And if something real did inspire the story, this pig has been dead for, like, 1800 years (the stories were old by the time Paulinus wrote about them). Most farm animals become dinner for somebody, including you, hello? and sacrifices fed the poor, so don't get bent out of shape about one pig who's probably fictitious anyway. Is this half as bad as the Abraham and Isaac story?
It didn't work.
Part of this book is on Google Books, including most of this poem (only the first 2 lines are missing), so here it is, if anybody wants to know firsthand what I'm talking about. Start with page 64.

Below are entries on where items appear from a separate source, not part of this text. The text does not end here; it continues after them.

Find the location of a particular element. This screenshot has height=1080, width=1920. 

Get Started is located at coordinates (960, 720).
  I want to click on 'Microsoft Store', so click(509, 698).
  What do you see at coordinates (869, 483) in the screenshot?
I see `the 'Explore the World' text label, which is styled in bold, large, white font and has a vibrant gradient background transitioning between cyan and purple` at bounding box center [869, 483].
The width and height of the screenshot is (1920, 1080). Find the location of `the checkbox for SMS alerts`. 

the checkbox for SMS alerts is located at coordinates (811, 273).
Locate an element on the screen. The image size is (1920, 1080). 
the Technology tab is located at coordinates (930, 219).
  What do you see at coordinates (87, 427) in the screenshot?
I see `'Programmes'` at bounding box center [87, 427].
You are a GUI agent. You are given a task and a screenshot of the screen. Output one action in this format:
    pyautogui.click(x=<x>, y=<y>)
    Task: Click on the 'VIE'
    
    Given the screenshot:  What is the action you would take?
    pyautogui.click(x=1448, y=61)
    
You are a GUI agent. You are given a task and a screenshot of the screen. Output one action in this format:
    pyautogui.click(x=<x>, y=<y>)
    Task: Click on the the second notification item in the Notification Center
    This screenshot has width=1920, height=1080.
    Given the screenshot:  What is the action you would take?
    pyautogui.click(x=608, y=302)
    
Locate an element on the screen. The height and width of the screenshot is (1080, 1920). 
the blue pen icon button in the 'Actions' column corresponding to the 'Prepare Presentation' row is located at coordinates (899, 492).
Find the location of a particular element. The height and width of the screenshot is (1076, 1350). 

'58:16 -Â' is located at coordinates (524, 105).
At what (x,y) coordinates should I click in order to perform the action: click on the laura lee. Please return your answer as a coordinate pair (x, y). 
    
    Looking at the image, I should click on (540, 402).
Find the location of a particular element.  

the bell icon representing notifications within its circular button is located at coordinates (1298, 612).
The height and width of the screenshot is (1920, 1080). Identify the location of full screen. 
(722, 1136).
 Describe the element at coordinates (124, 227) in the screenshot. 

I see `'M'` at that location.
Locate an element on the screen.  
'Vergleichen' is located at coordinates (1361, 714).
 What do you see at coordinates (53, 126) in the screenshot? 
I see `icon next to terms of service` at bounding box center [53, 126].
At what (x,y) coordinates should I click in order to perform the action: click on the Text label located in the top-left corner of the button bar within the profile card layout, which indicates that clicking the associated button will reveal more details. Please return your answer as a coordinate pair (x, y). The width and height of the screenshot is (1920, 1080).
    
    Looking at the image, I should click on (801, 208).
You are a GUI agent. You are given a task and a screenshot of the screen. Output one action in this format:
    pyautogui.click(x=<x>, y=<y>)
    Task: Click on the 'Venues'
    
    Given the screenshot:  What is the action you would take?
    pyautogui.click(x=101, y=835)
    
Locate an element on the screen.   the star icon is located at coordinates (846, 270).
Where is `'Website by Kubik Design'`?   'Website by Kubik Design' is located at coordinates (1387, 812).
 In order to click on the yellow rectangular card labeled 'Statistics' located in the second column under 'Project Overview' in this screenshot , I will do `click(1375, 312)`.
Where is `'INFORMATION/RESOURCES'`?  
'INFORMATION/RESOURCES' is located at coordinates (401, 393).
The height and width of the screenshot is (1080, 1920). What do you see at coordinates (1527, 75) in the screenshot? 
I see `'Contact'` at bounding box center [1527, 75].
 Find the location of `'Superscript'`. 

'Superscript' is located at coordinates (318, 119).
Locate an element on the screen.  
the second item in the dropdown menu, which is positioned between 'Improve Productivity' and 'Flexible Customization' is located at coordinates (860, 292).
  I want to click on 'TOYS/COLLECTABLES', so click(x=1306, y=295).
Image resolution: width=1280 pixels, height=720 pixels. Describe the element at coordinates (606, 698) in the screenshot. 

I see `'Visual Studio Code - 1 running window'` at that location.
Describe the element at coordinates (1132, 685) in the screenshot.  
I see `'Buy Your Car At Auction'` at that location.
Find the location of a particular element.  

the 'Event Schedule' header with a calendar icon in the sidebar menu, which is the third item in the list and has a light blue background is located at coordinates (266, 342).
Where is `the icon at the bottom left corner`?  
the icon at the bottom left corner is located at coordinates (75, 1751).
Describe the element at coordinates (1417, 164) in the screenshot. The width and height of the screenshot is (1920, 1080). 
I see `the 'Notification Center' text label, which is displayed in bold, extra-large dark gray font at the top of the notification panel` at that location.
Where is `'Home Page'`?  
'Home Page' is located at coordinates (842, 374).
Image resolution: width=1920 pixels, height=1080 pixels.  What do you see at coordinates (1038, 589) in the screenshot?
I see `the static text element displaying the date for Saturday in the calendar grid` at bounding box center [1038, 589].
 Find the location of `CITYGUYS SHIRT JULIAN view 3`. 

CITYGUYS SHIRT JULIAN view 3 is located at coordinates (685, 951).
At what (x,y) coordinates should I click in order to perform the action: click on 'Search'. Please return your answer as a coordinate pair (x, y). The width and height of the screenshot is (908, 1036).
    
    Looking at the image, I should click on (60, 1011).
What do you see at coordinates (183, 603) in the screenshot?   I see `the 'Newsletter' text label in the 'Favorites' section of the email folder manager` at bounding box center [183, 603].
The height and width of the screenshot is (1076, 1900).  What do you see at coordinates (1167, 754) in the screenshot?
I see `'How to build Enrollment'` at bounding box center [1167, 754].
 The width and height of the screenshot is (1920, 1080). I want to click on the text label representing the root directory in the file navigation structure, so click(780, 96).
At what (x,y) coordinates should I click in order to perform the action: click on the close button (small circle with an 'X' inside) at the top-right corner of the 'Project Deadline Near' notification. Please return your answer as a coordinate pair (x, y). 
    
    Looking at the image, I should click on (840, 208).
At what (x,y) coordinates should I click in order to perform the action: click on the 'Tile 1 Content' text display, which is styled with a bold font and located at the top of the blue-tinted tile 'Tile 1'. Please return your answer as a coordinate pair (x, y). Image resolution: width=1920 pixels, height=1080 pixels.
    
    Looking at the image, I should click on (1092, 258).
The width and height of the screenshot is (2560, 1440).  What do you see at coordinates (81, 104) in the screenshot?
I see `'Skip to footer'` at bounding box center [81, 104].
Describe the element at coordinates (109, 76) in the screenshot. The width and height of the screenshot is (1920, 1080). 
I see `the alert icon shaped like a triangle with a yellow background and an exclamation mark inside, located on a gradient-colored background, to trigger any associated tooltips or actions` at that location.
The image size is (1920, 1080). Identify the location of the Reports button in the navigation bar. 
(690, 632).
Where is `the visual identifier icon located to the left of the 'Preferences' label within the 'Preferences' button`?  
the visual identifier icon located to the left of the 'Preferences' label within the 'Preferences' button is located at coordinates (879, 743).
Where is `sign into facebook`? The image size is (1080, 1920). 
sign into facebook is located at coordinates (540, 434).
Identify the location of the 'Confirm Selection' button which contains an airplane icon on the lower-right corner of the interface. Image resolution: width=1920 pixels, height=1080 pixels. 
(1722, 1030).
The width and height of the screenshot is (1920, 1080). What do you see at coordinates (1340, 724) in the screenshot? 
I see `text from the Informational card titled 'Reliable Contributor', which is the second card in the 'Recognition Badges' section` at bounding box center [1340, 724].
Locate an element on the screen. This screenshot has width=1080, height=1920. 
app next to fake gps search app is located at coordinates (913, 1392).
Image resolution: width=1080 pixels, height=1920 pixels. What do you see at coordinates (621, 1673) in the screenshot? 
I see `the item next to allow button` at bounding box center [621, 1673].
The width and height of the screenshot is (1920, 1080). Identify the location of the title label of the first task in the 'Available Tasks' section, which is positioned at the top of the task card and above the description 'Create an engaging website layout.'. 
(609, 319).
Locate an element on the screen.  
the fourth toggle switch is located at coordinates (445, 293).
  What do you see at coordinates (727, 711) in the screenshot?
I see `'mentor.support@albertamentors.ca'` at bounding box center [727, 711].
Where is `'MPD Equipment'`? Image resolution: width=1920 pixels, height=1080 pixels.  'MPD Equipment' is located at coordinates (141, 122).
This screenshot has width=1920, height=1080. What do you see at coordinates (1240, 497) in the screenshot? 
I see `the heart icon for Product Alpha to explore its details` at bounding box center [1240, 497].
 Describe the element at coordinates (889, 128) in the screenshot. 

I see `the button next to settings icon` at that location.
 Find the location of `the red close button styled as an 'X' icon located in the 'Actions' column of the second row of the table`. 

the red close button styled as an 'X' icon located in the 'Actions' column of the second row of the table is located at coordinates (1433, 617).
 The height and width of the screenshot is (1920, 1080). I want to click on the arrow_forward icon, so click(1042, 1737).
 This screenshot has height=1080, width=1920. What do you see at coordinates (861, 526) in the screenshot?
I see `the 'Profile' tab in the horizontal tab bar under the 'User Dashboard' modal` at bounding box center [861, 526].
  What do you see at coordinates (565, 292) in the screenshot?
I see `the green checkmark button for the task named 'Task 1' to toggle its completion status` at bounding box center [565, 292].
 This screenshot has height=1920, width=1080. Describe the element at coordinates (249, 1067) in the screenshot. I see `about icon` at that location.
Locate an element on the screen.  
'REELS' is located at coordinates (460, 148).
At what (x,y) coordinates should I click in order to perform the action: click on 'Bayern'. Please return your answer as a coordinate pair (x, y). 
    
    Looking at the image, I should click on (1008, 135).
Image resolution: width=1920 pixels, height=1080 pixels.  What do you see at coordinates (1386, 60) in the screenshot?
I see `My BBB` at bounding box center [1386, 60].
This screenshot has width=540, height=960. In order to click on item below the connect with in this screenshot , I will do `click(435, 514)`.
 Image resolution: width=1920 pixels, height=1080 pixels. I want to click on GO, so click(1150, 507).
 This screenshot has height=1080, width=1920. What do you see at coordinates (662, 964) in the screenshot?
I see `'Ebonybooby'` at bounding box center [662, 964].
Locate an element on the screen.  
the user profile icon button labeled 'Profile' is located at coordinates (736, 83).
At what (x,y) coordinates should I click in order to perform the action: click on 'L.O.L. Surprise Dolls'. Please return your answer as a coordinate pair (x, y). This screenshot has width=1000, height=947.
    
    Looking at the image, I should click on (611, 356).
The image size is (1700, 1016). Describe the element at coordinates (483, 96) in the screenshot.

But if cruelty to animals upsets you, I invite you to skip it. Here's the story it tells. Farmer fattens up this pig to a huge size, to make his sacrifice to St. Felix more spectacular than anybody else's, and then sets out to walk him to the Felix shrine, apparently a long journey away, since they have to lodge there someplace.
Only the pig is too enormous for his legs to bear him up. Great planning there, guys, positively failblog-worthy. Anyway, the pig collapses almost immediately and can't get up, and they can't lift him, so the farmers go back for a bunch of small pigs to make an equivalent sacrifice and take them off to Felix's shrine, having no choice but to leave Superpig stranded in the road.
They make the trip, they offer their pigs, they participate in FelixPalooza, they go rent lodging for the night.
Meanwhile, somehow, the huge pig miraculously, with divine intervention, struggles to his feet. And further, he manages to hike this whole long way to Felix-tropolis where this ritual will take place, without getting lost, stolen or eaten by wolf or man along the way. More miraculously yet, his master has taken a lodging out in the boonies because the big crowds made lodgings near the event hard to find, and the guy comes out of his rental hut to find that his pig has tracked him to this obscure place off the trail and is greeting him happily.
Why couldn't this poet be as dull as the others in the book? Because he vividly describes the sheer joy that this pig expresses on finding the jerk, licking and nuzzling him. You'll undoubtedly note that I work up no empathy for the substitute pigs whose emotions aren't described.
Then the poet exults about how the pig's joy ... um ... was actually because it longed for the fulfillment of its Holy destiny. It was overjoyed to be sacrificed.
And I find myself cussing out some asshole farmer who lived 1800 years ago if he was even a real person at all.
A good academician could read it dispassionately. "Symbolic literary elements, blah blah, oral folk traditions, blah blah, early-Christian era transition from pagan practices, yadda yadda." Maybe even find it amusing. Me, all I could think about was this gentle, intelligent animal, indulged to the nth degree all its life and thinking it's a beloved pet, abandoned to die in the road and struggling up to go find the master with whom it was strongly bonded. Only to get a knife to the throat. I tried to switch from calling the pig "he" to referring to him as "it." Didn't work.
Here's my idea of a miracle story : how about, as soon as this twit farmer coos, "Hey, look, my big ol' buddy made it here! You want to be sacrificed, yes you do!" God (Who exists in Eternity and can access sporting goods of later centuries) drops a bowling ball on the farmer's foot and thunders, "Betray this animal's trust and you'll get it on your head next time."
The book's on eBay now. New, it would retail for 35 bucks, so maybe someone will find it a bargain. The rest of the poems may be by other poets and be totally unlike this one, but somehow I couldn't find the desire to pick it up again.